• [GIVEN EXERCISE]:
Copy all of the lines below, leaving out the pictures, and multiply each number in the coordinate pairs in parentheses by 1.4, rounding to the nearest whole number with halves rounded up. Keep all other text unchanged.

>> Start

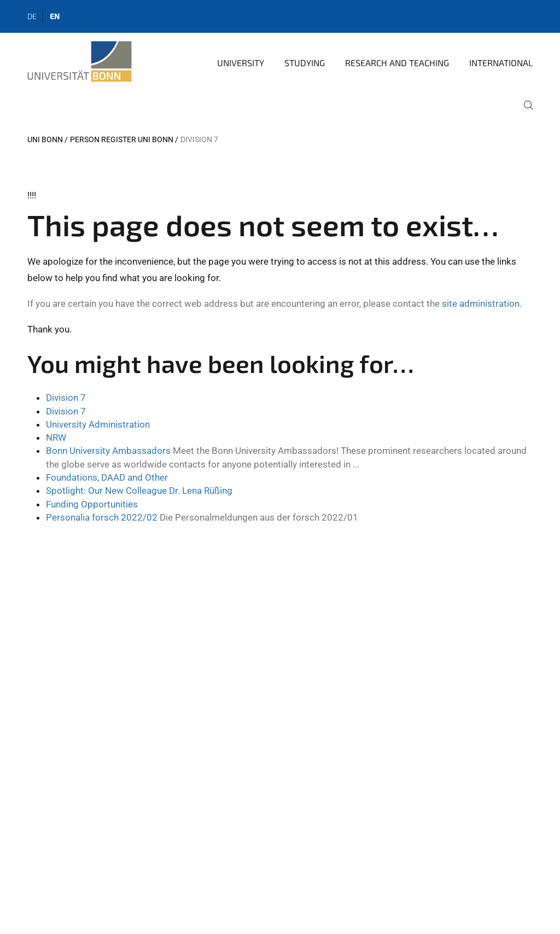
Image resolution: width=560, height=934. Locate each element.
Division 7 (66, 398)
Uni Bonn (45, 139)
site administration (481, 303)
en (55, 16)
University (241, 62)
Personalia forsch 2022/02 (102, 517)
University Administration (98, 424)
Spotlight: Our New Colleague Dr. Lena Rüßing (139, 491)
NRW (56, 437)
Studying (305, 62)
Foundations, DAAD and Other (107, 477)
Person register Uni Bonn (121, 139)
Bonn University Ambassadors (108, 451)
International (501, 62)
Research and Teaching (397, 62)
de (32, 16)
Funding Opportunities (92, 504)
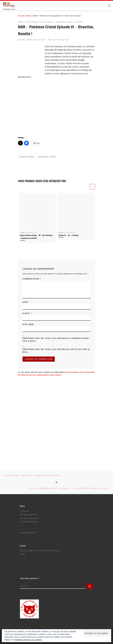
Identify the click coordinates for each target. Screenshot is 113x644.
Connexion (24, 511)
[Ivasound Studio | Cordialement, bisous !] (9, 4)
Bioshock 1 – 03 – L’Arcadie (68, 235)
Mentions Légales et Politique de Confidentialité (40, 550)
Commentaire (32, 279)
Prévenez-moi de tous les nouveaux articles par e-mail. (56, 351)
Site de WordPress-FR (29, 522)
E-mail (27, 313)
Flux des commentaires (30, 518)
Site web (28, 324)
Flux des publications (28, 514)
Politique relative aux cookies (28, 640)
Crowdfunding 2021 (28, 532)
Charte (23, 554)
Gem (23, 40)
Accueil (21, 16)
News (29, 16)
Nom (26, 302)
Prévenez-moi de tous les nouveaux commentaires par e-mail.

>> End

• [SOLUTION FOR THIS TASK]:
Image resolution: width=560, height=934. Locate each element.
Division 7 (92, 557)
Uni Bonn (63, 195)
site administration (673, 424)
en (77, 22)
University (337, 87)
Personalia forsch 2022/02 (143, 724)
University Administration (137, 594)
Spotlight: Our New Colleague Dr. Lena Rüßing (195, 687)
NRW (78, 612)
Studying (427, 87)
Foundations, DAAD and Other (150, 668)
Person register Uni Bonn (169, 195)
Bonn University Ambassadors (151, 631)
International (701, 87)
Research and Teaching (556, 87)
de (45, 22)
Funding Opportunities (129, 706)
Identify the click coordinates for each target. Screenshot is 113x644.
Connexion (34, 715)
[Ivasound Studio | Cordialement, bisous !] (13, 6)
Bioshock 1 – 03 – L’Arcadie (95, 329)
Mentions Légales et Politique de Confidentialité (56, 770)
Commentaire (45, 391)
Prévenez-moi de tous les nouveaux articles par e-mail. (78, 491)
Site de WordPress-FR (41, 731)
E-mail (38, 438)
Flux des commentaires (42, 725)
Site web (39, 454)
Flux des publications (39, 720)
Politique relative aux cookies (39, 896)
Crowdfunding 2021 (39, 745)
Charte (32, 776)
Gem (32, 56)
Accueil (29, 22)
News (41, 22)
Nom (36, 423)
Prévenez-moi de tous les nouveaux commentaires par e-mail.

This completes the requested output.